Pour la première exposition de la saison, l’Œil de Poisson invite un artiste établi à revenir dans sa communauté, afin de souligner l’importance de sa pratique et donner un solide coup d’envoi à la programmation du centre. Grande figure de la rentrée, Paryse Martin s’est consacrée depuis plusieurs mois à la création d’un projet installatif inédit, spécialement pensé pour la Grande galerie.

Développant son approche d’exposition autour des contes ou des récits pouvant nous faire passer des rires aux pleurs, de la peur au comique, Paryse Martin peuple ses univers merveilleux et fantastiques de ses personnages d’invention. Ici, de nombreuses pièces sculpturales se dressent majestueusement dans un système ouvert, dont l’interprétation se veut polysémique. Ses «histoires lacrymogènes» font dialoguer des bêtes étranges mêlant les «bons» et les «méchants» de nos histoires d’enfant dont l’étrange beauté ne peut que réveiller l’imaginaire. La narration qui s’installe entre les protagonistes est floue, dans l’attente d’une interprétation du visiteur. Paryse Martin propose à la fois une troublante désillusion des contes pour adulte et sa patiente reconstruction.

Comme elle disposait de nos espaces à sa guise, Paryse Martin a choisi de mettre de l’avant la pratique de Josée Landry Sirois, dans la Petite galerie, ainsi que celle de Steven Girard et de Julie Gagnon, un duo de la relève, qui occupe l’Entrée vidéo.

La carrière de Paryse Martin s’allonge maintenant sur plus de 25 ans et est ponctuée de plus de 15 expositions personnelles et de plus d’une quarantaine d’expositions de groupe. Elle a notamment exposé au Musée national des beaux-arts de Québec, au Musée du Bas-Saint-Laurent, au Banff Centre et à la galerie de l’UQAM. Ses œuvres font partie des collections de la Banque Nationale du Canada, de la Bibliothèque nationale du Canada, de la Banque d’œuvres du Canada, de la collection Prêts d’œuvres d’art et de la collection permanente du Musée national des beaux-arts du Québec.
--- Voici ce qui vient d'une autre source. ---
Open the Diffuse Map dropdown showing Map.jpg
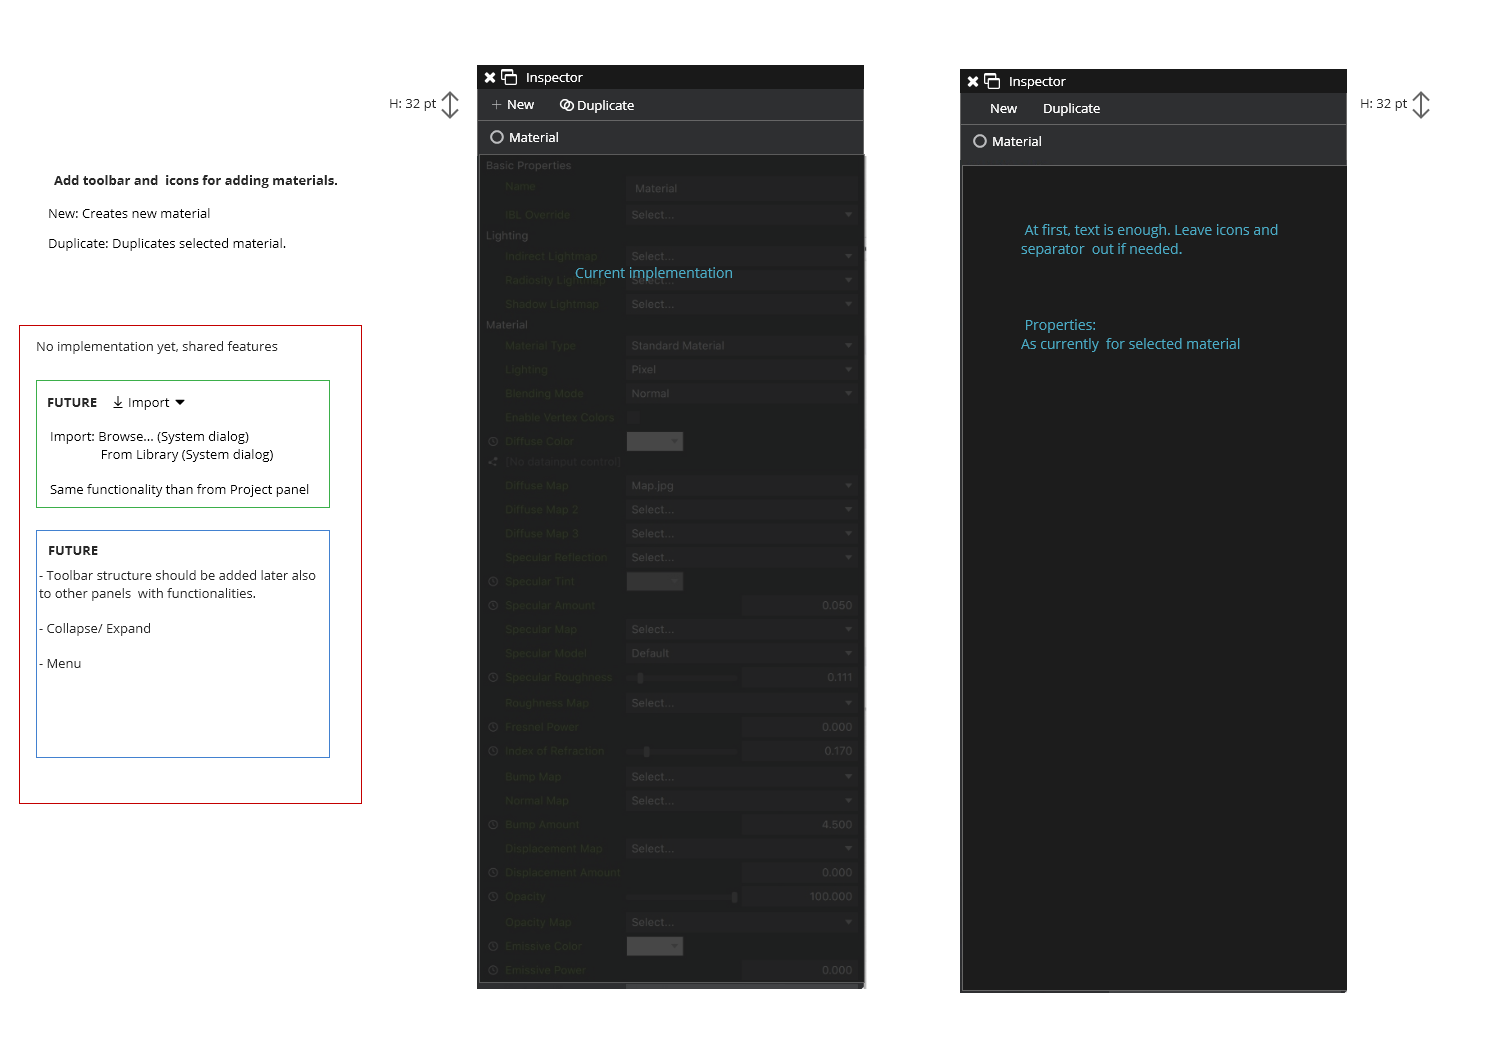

Elle a également réalisé un nombre appréciable d’œuvres d’art public au Québec.

Josée Landry-Sirois

C’est avec excitation que Josée Landry Sirois a accepté l’invitation de Paryse Martin pour la rentrée, présentant son tout nouveau corpus dans la Petite galerie de l’Œil de Poisson. Ce projet d’exposition «carte blanche» l’a menée à explorer de nouvelles créations in situ, dessins, photographies et collages grands formats dont certains seront réalisés directement au mur.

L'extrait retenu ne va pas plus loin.